Speech recognition

In this section, we will discuss developing a speech recognition example in Python involving speech recognition. We will make use of the requests module (discussed in the previous chapter) to transcribe audio using wit.ai (https://wit.ai/).

There are several speech recognition tools, including Google's Speech API, IBM Watson, Microsoft Bing's speech recognition API. We are demonstrating wit.ai as an example.

Speech recognition can be useful in applications where we would like to enable the Raspberry Pi Zero responses to voice commands. For example, in Chapter 10, Home Automation Using the Raspberry Pi Zero, we will be working on a home automation project. We could make use of speech recognition to respond to voice commands.

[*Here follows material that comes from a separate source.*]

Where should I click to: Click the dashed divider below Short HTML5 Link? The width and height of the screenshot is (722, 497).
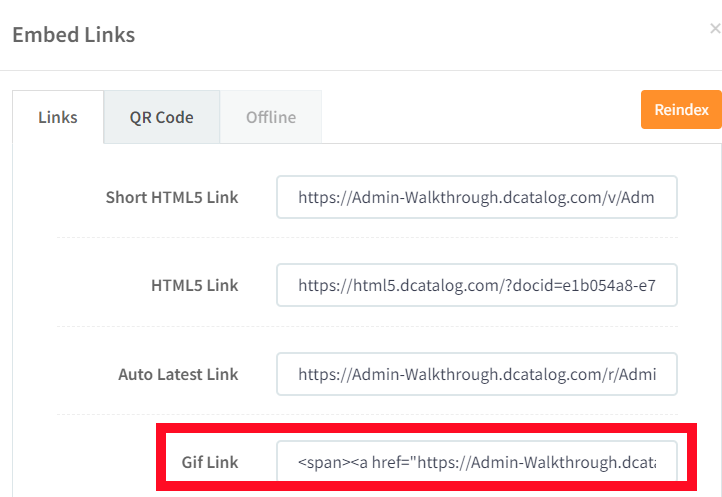pos(367,238)
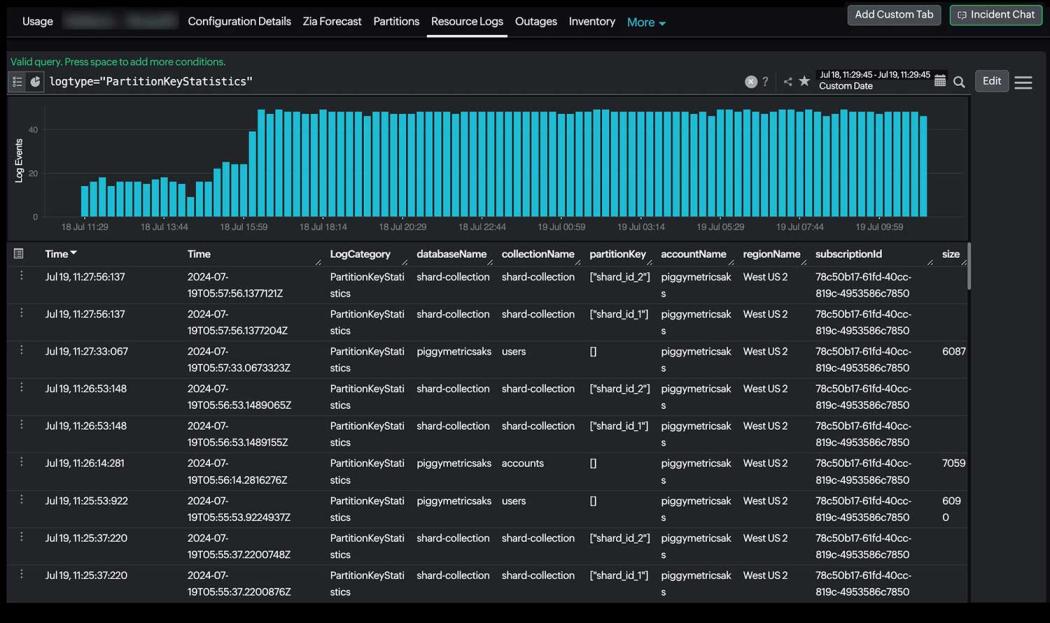Image resolution: width=1050 pixels, height=623 pixels.
Task: Click the clear query circle icon
Action: pyautogui.click(x=750, y=81)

Let's review building the speech recognition application in Python using wit.ai (its documentation is available here at https://github.com/wit-ai/pywit). In order to perform speech recognition and recognize voice commands, we will need a microphone. However, we will demonstrate using a readily available audio sample. We will make use of audio samples made available by a research publication (available at http://ecs.utdallas.edu/loizou/speech/noizeus/clean.zip).

The wit.ai API license states that the tool is free to use, but the audio uploaded to their servers are used to tune their speech transcription tool.

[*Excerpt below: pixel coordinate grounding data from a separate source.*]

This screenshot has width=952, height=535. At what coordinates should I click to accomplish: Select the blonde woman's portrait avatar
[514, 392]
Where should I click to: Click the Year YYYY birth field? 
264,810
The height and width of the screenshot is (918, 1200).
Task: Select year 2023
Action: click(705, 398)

We will now attempt transcribing the sp02.wav audio sample performing the following steps:

The first step is signing up for an account with wit.ai. Make a note of the API as shown in the following screenshot:

The first step is installing the requests library. It could be installed as follows:

       pip3 install requests

According to the wit.ai documentation, we need to add custom headers to our request that includes the API key (replace $TOKEN with the token from your account). We also need to specify the file format in the header. In this case, it is a .wav file, and the sampling frequency is 8000 Hz:

       import requests 

       if __name__ == "__main__": 
         url = 'https://api.wit.ai/speech?v=20161002' 
         headers = {"Authorization": "Bearer $TOKEN", 
                    "Content-Type": "audio/wav"}

In order to transcribe the audio sample, we need to attach the audio sample in the request body:

       files = open('sp02.wav', 'rb') 
       response = requests.post(url, headers=headers, data=files) 
       print(response.status_code) 
       print(response.text)

Putting it all together, gives us this:

       #!/usr/bin/python3 

       import requests 

       if __name__ == "__main__": 
         url = 'https://api.wit.ai/speech?v=20161002' 
         headers = {"Authorization": "Bearer $TOKEN", 
                    "Content-Type": "audio/wav"} 
         files = open('sp02.wav', 'rb') 
         response = requests.post(url, headers=headers, data=files) 
         print(response.status_code) 
         print(response.text)

The preceding code sample is available for download along with this chapter as wit_ai.py. Try executing the preceding code sample, and it should transcribe the audio sample: sp02.wav. We have the following code:

200
{
  "msg_id" : "fae9cc3a-f7ed-4831-87ba-6a08e95f515b",
  "_text" : "he knew the the great young actress",
  "outcomes" : [ {
    "_text" : "he knew the the great young actress",
    "confidence" : 0.678,
    "intent" : "DataQuery",
    "entities" : {
      "value" : [ {
        "confidence" : 0.7145905790744499,
        "type" : "value",
        "value" : "he",
        "suggested" : true
      }, {
        "confidence" : 0.5699616515542044,
        "type" : "value",
        "value" : "the",
        "suggested" : true
      }, {
        "confidence" : 0.5981701138805214,
        "type" : "value",
        "value" : "great",
        "suggested" : true
      }, {
        "confidence" : 0.8999612482250062,
        "type" : "value",
        "value" : "actress",
        "suggested" : true
      } ]
    }
  } ],
  "WARNING" : "DEPRECATED"
}

The audio sample contains the following recording: He knew the skill of the great young actress. According to the wit.ai API, the transcription is He knew the the great young actress. The word error rate is 22% (https://en.wikipedia.org/wiki/Word_error_rate).

We will be making use of the speech transcription API to issue voice commands in our home automation project.